→ **Exercise**: Swap "caption" for "heading" in everything from the line containing "Click the Floor 1 caption" down to the line containing "Action: pyautogui.click(x=181, y=14)". Give back only those lines, with nothing else changed.
** Begin **
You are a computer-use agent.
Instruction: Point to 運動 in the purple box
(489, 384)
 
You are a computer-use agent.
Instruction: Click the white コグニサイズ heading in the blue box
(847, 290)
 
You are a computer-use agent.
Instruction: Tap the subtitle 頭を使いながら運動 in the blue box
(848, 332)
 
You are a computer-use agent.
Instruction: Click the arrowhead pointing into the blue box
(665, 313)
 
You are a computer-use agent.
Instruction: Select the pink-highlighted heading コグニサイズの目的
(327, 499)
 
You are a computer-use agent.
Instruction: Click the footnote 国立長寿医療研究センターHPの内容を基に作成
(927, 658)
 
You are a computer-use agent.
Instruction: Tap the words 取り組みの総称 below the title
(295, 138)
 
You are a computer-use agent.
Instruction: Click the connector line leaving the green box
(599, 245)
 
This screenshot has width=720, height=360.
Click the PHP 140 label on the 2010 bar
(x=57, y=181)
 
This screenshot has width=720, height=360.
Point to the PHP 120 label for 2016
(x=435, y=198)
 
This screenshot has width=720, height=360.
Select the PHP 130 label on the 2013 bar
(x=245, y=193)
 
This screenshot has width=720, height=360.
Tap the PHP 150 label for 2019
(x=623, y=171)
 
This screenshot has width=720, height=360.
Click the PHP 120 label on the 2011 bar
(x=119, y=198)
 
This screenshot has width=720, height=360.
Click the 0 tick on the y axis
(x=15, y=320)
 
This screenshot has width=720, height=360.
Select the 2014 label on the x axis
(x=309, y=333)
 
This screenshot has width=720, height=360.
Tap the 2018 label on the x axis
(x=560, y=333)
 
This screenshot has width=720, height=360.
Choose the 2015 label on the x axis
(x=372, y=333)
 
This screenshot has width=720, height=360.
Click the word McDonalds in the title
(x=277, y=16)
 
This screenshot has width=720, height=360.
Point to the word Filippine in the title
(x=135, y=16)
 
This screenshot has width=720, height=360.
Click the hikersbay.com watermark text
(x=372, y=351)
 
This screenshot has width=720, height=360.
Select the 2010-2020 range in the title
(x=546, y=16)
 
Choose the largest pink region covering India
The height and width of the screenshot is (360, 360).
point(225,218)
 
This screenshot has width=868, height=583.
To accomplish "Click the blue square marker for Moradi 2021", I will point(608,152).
** End **
** Begin **
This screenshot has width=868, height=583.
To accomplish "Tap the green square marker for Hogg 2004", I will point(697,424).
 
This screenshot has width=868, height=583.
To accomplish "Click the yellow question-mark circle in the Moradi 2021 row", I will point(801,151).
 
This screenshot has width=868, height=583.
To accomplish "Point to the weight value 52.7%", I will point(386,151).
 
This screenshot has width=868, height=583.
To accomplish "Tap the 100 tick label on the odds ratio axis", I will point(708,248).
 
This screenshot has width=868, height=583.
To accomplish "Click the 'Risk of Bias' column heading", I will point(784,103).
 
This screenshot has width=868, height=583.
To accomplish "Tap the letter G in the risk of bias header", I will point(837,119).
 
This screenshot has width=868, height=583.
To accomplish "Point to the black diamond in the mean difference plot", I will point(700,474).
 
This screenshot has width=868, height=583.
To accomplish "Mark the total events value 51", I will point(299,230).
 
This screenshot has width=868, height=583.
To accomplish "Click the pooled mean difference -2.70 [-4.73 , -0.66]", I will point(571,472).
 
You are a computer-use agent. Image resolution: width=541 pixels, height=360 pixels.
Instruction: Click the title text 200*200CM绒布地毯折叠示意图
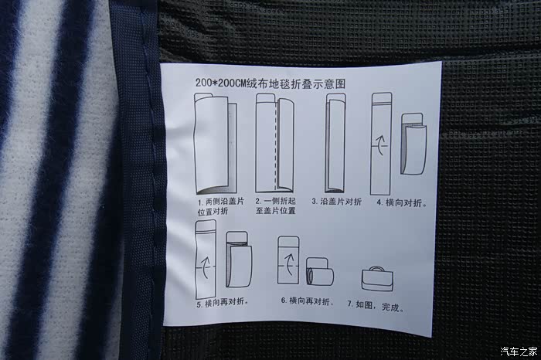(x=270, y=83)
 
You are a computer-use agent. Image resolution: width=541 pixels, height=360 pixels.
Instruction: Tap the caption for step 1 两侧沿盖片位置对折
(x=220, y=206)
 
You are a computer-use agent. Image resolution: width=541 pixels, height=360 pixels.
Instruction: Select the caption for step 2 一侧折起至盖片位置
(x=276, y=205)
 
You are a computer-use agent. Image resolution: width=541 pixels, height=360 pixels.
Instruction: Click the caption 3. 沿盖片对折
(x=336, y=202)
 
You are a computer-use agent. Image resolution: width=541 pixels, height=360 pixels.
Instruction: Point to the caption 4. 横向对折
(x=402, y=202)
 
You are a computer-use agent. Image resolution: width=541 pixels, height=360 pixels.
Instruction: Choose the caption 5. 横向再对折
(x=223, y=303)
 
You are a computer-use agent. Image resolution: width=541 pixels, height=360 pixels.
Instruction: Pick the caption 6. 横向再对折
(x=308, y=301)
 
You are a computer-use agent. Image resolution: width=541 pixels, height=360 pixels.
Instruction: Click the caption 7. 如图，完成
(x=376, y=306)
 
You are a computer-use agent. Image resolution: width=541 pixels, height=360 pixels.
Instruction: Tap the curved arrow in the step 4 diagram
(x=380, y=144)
** End **
** Begin **
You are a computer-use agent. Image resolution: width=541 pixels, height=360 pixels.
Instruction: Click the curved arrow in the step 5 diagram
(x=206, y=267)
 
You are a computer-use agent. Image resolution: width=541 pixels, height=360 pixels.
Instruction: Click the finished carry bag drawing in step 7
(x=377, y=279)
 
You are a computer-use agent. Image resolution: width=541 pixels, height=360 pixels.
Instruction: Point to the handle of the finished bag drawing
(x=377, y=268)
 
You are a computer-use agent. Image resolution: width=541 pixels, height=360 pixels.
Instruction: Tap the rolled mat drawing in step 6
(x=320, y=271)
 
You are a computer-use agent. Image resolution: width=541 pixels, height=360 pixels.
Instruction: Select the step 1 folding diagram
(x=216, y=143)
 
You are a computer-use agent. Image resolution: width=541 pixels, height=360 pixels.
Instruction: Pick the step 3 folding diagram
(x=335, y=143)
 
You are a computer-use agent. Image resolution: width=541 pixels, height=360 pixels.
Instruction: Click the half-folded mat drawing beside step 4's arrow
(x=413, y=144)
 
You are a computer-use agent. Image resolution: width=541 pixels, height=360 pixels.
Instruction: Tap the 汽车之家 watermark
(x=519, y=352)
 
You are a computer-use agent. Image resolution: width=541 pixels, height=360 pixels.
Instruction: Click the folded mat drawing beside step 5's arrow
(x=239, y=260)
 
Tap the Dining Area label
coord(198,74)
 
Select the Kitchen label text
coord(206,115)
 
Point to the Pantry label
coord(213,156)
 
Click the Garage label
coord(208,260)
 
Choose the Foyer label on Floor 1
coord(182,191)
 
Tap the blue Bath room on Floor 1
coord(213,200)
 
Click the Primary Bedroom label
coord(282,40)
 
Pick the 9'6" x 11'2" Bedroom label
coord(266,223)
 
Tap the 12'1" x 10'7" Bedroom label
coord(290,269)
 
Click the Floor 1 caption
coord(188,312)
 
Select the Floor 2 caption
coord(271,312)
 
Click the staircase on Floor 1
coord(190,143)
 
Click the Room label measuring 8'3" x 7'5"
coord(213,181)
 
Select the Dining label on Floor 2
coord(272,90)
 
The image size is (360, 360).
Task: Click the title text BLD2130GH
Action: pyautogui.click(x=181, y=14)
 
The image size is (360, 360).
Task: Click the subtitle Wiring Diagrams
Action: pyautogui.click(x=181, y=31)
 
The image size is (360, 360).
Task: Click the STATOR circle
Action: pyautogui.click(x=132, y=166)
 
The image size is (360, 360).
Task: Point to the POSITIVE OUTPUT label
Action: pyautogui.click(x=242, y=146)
** End **
→ **Exercise response**:
Click the Floor 1 heading
coord(188,312)
 
Select the Floor 2 heading
coord(271,312)
 
Click the staircase on Floor 1
coord(190,143)
 
Click the Room label measuring 8'3" x 7'5"
coord(213,181)
 
Select the Dining label on Floor 2
coord(272,90)
 
The image size is (360, 360).
Task: Click the title text BLD2130GH
Action: pyautogui.click(x=181, y=14)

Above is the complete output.